Re: [PATCH 16/16] dm-zoned: ensure only power of 2 zone sizes are allowed

From: Damien Le Moal
Date: Thu Apr 28 2022 - 17:44:16 EST


On 4/29/22 02:34, Luis Chamberlain wrote:
> On Thu, Apr 28, 2022 at 08:42:41AM +0900, Damien Le Moal wrote:
>> On 4/28/22 01:02, Pankaj Raghav wrote:
>>> From: Luis Chamberlain <mcgrof@xxxxxxxxxx>
>>>
>>> Today dm-zoned relies on the assumption that you have a zone size
>>> with a power of 2. Even though the block layer today enforces this
>>> requirement, these devices do exist and so provide a stop-gap measure
>>> to ensure these devices cannot be used by mistake
>>>
>>> Signed-off-by: Luis Chamberlain <mcgrof@xxxxxxxxxx>
>>> Signed-off-by: Pankaj Raghav <p.raghav@xxxxxxxxxxx>
>>> ---
>>> drivers/md/dm-zone.c | 12 ++++++++++++
>>> 1 file changed, 12 insertions(+)
>>>
>>> diff --git a/drivers/md/dm-zone.c b/drivers/md/dm-zone.c
>>> index 57daa86c19cf..221e0aa0f1a7 100644
>>> --- a/drivers/md/dm-zone.c
>>> +++ b/drivers/md/dm-zone.c
>>> @@ -231,6 +231,18 @@ static int dm_revalidate_zones(struct mapped_device *md, struct dm_table *t)
>>> struct request_queue *q = md->queue;
>>> unsigned int noio_flag;
>>> int ret;
>>> + struct block_device *bdev = md->disk->part0;
>>> + sector_t zone_sectors;
>>> + char bname[BDEVNAME_SIZE];
>>> +
>>> + zone_sectors = bdev_zone_sectors(bdev);
>>> +
>>> + if (!is_power_of_2(zone_sectors)) {
>>> + DMWARN("%s: %s only power of two zone size supported\n",
>>> + dm_device_name(md),
>>> + bdevname(bdev, bname));
>>> + return 1;
>>> + }
>>
>> Why ?
>>
>> See my previous email about still allowing ZC < ZS for non power of 2 zone
>> size drives. dm-zoned can easily support non power of 2 zone size as long
>> as ZC == ZS for all zones.
>
> Great, thanks for the heads up.
>
>> The problem with dm-zoned is ZC < ZS *AND* potentially variable ZC per
>> zone.
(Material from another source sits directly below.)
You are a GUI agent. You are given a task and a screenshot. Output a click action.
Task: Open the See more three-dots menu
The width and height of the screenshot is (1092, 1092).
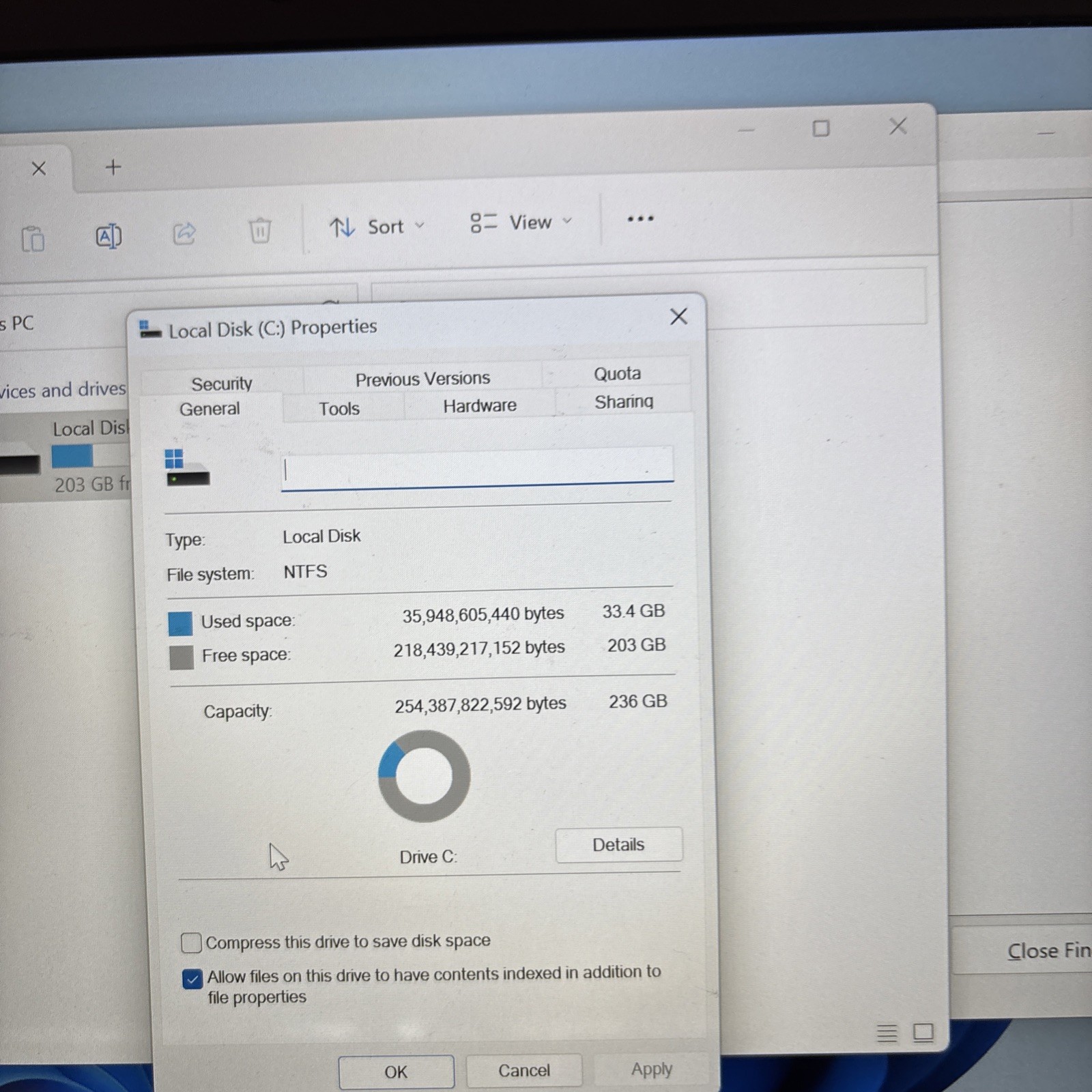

That cannot be supported easily (still not impossible, but
>> definitely a lot more complex).
>
> I see thanks.
>
> Testing would still be required to ensure this all works well with npo2.
> So I'd prefer to do that as a separate effort, even if it is easy. So
> for now I think it makes sense to avoid this as this is not yet well
> tested.
>
> As with filesystem support, we've even have gotten hints that support
> for npo2 should be easy, but without proper testing it would not be
> prudent to enable support for users yet.
>
> One step at a time.

Yes, in general, I agree. But in this case, that will create kernel
versions that end up having partial support for zoned drives. Not ideal to
say the least. So if the patches are not that big, I would rather like to
see everything go into a single release.

--
Damien Le Moal
Western Digital Research